Au cours du premier mois, l'application PicsArt a été téléchargée plus d'un million de fois. Aujourd’hui, en 2020, ce nombre s'élève à 600 millions, car l'application compte désormais plus de 150 millions d'utilisateurs mensuels réguliers.

Une partie du succès rapide de l'Arménie dans le monde technologique mondial est due à l'héritage du pays en tant que centre d'éducation.

« Depuis l'époque de l'Union soviétique, l'Arménie a les meilleures écoles », m’a dit Mikayel Vardanyan. L’Arménie était le centre scientifique de l’Union soviétique et le centre de ses activités de recherche, fournissant près de la moitié des besoins technologiques de l’armée soviétique. Cet héritage est toujours vivant aujourd'hui dans la façon dont la société embrasse et valorise l'éducation et les sciences dures.
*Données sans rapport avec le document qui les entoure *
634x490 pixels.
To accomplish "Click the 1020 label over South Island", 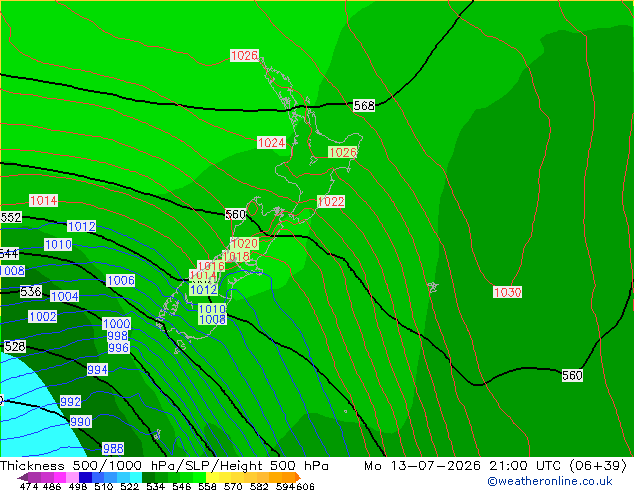I will coord(244,243).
Karen Vardanyan a fait de l'amélioration des études technologiques des étudiants arméniens sa mission de vie. En 2014, il a lancé un programme appelé Armath, qui visait à installer des laboratoires de robotique dans des écoles rurales à travers l'Arménie.

« Nous avons remarqué que lorsque les étudiants entament des programmes universitaires, ils ne sont pas si forts dans ce qu'on appelle les STEM (acronyme de science, technology, engineering, and mathematics) », dit-il. « Nous avons donc commencé à trouver du matériel à fournir aux écoles pour démarrer des laboratoires de robotique ».

Le programme gratuit s'est rapidement répandu et il existe désormais 575 laboratoires Armath en Arménie et en Géorgie qui comptent plus de 15 000 étudiants, dont 84% sont admis dans les universités. Il s'agit d'un mouvement croissant en Arménie, où, à la fin de l'année dernière, il y avait des laboratoires de robotique dans 25% des écoles du pays - ce que le gouvernement espère atteindre 50% au cours de l'année à venir.

« Le fait que la culture arménienne soit si avide de sciences dures et de mathématiques signifie qu'il peut y avoir un écosystème de développeurs d'Intelligence artificielle talentueux qui prospéreront ici, car il s'agit d'un ensemble de compétences qui ne fera qu'augmenter en valeur », a conclu Alexis Ohanian.